Activity: Instruction for the entries that follow: retype exactly the lines from the line with "33 3678-7777 (1142, 1219)" to the line with "Bienes Raíces (505, 1302)", both included, and omit all others.

Data for this exercise:
◆ ◆ ◆

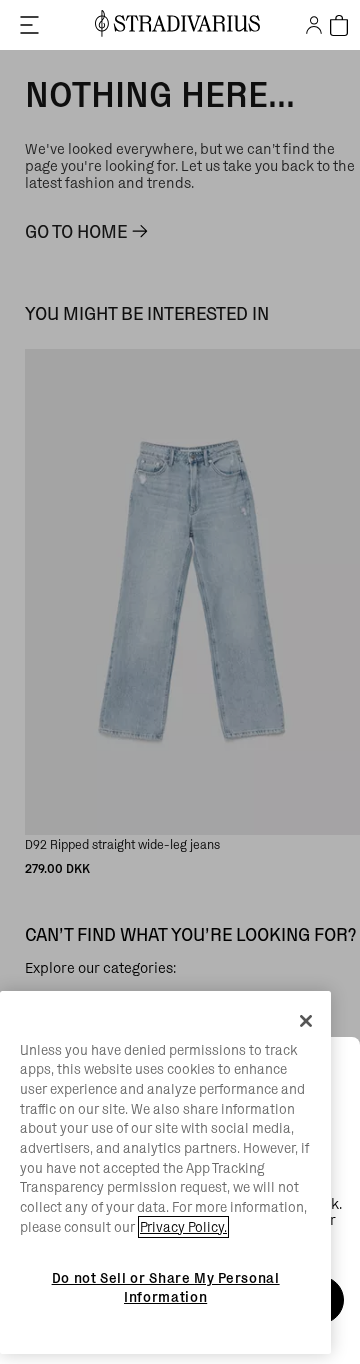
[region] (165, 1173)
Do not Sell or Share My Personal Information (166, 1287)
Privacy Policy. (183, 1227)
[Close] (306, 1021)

◆ ◆ ◆

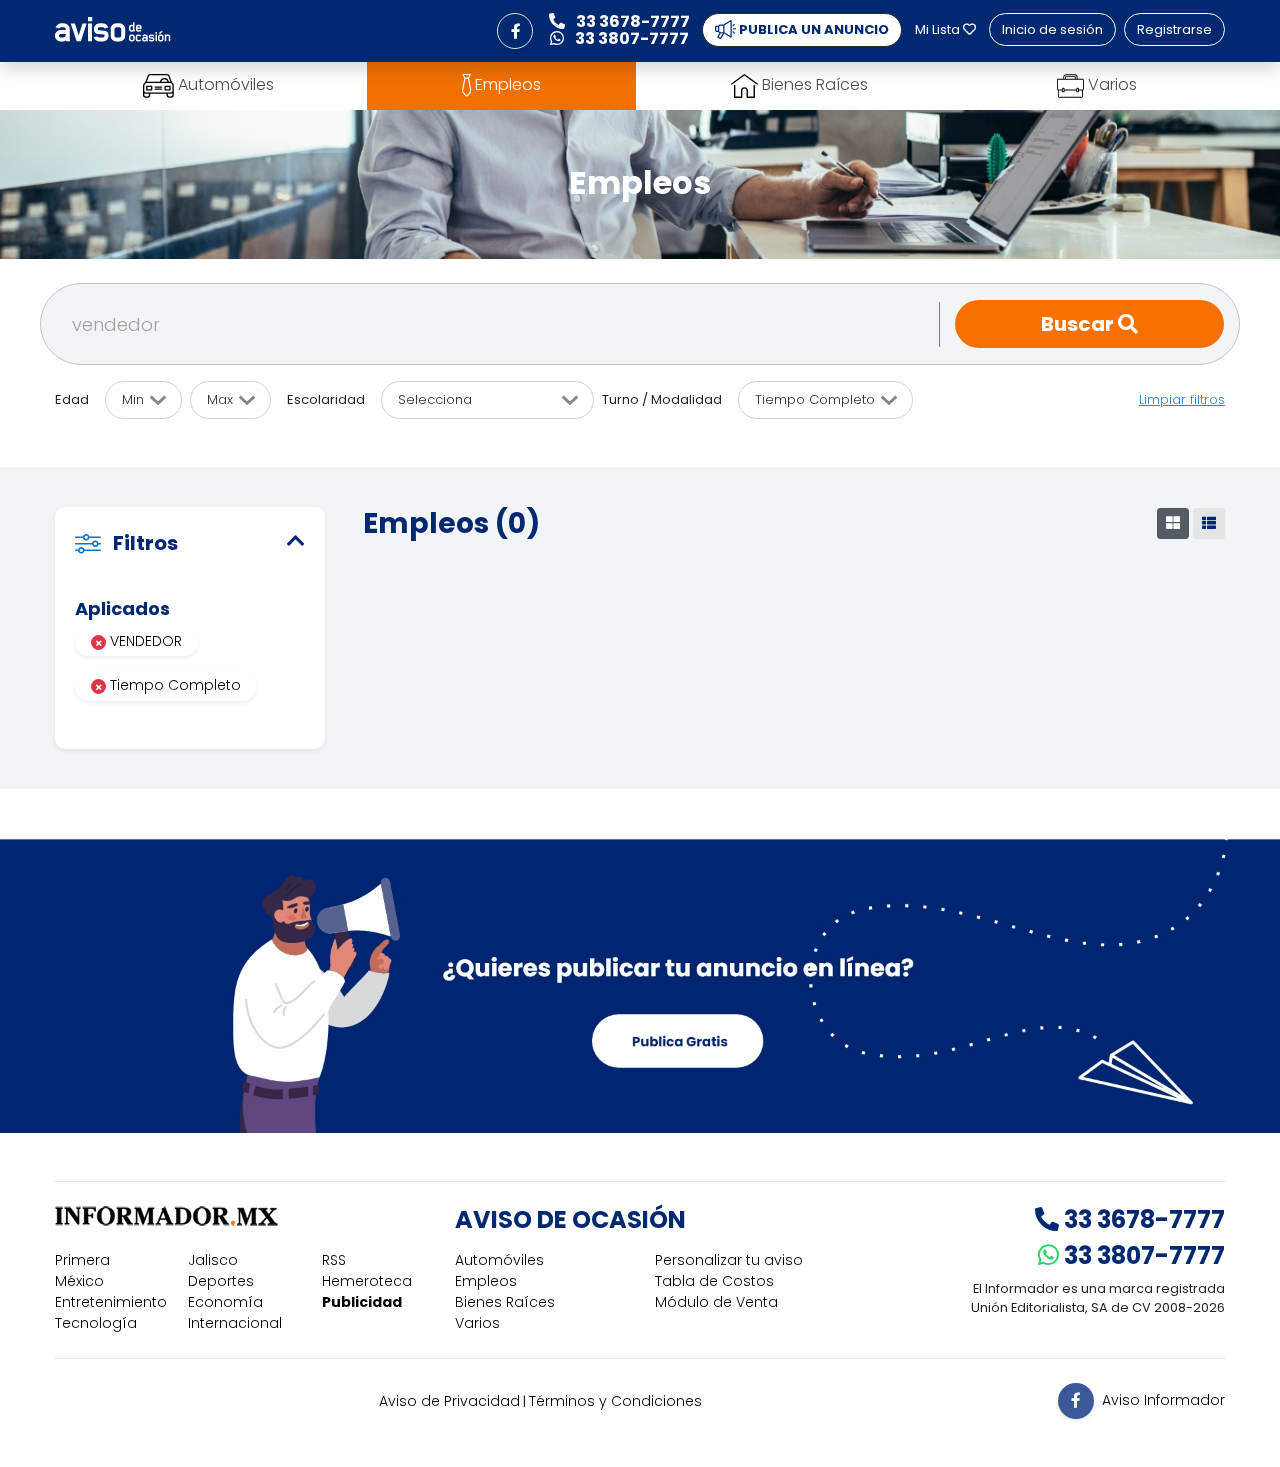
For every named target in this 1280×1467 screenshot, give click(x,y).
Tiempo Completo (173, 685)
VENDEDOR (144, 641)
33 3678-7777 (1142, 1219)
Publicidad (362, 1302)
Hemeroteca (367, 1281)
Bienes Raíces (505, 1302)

◆ ◆ ◆

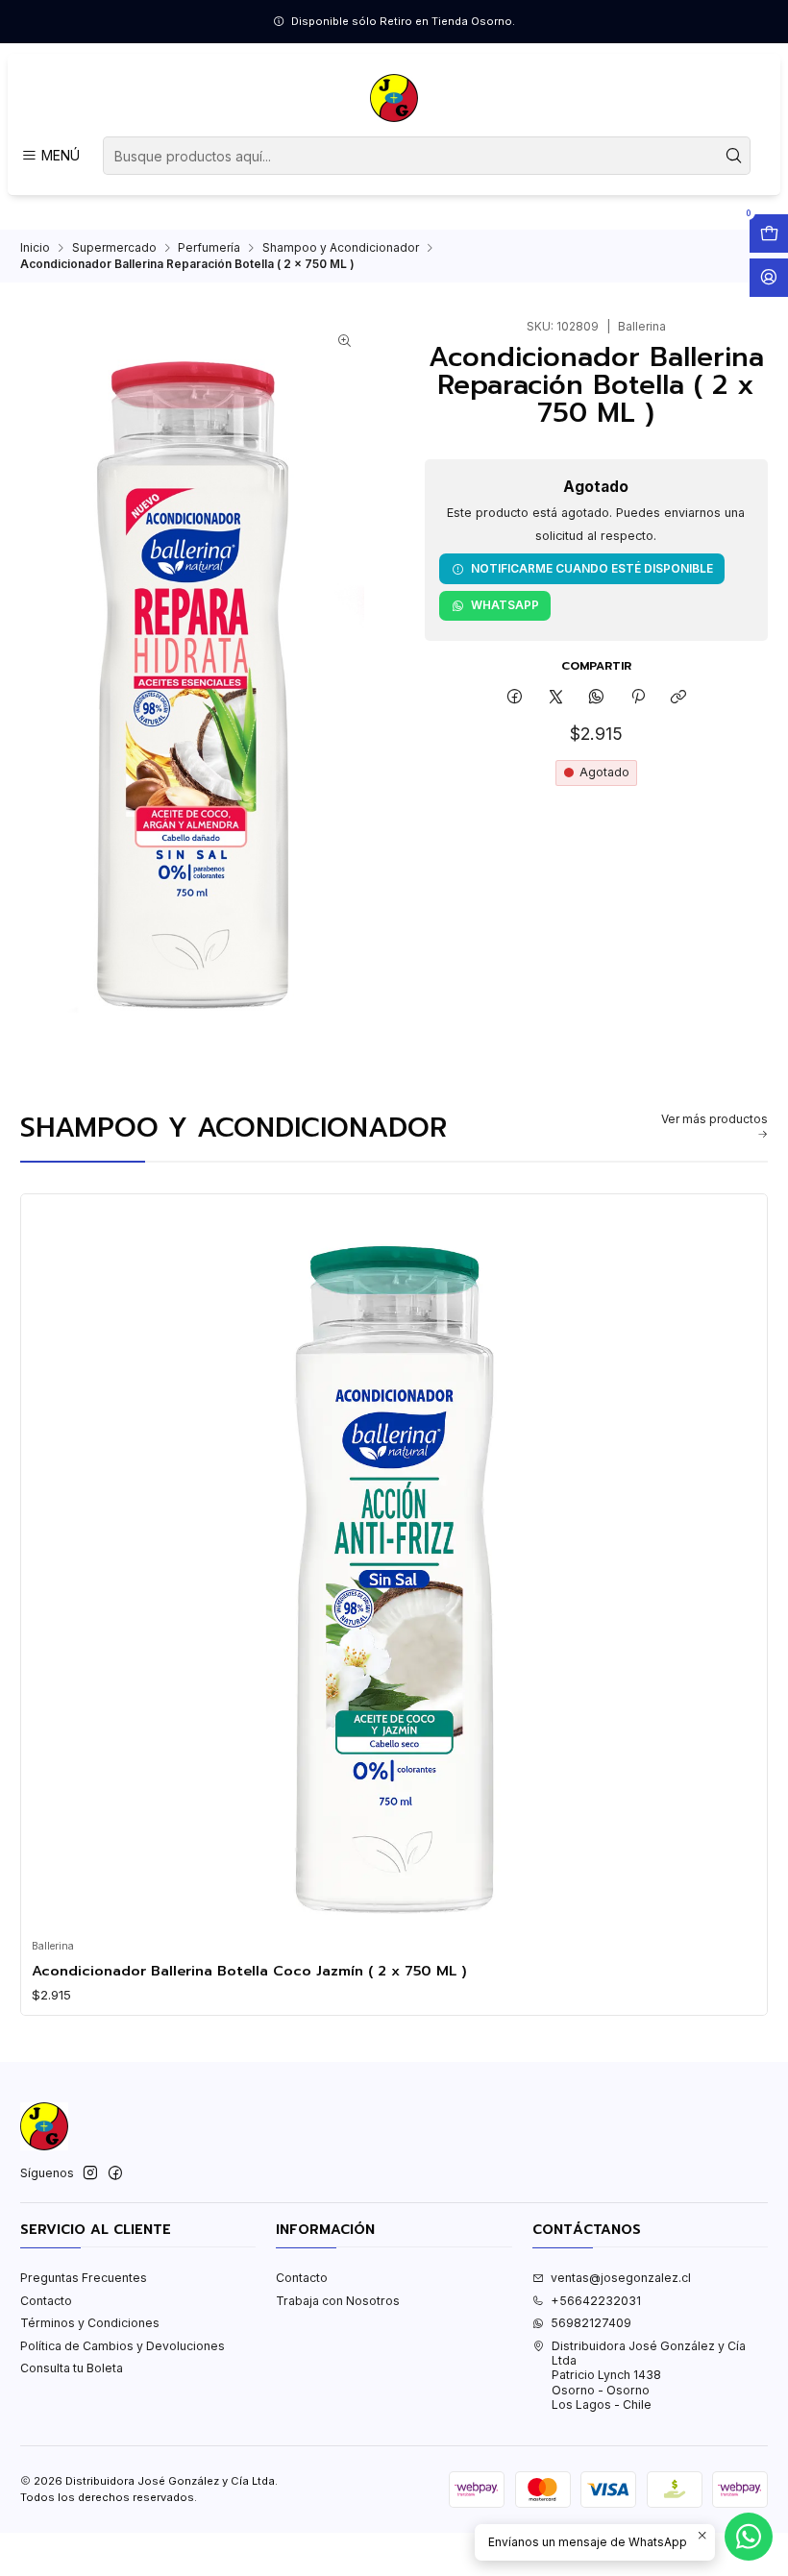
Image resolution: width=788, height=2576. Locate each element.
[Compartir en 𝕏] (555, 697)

◆ ◆ ◆

Answer space:
33 3678-7777 (1142, 1219)
Publicidad (362, 1302)
Hemeroteca (367, 1281)
Bienes Raíces (505, 1302)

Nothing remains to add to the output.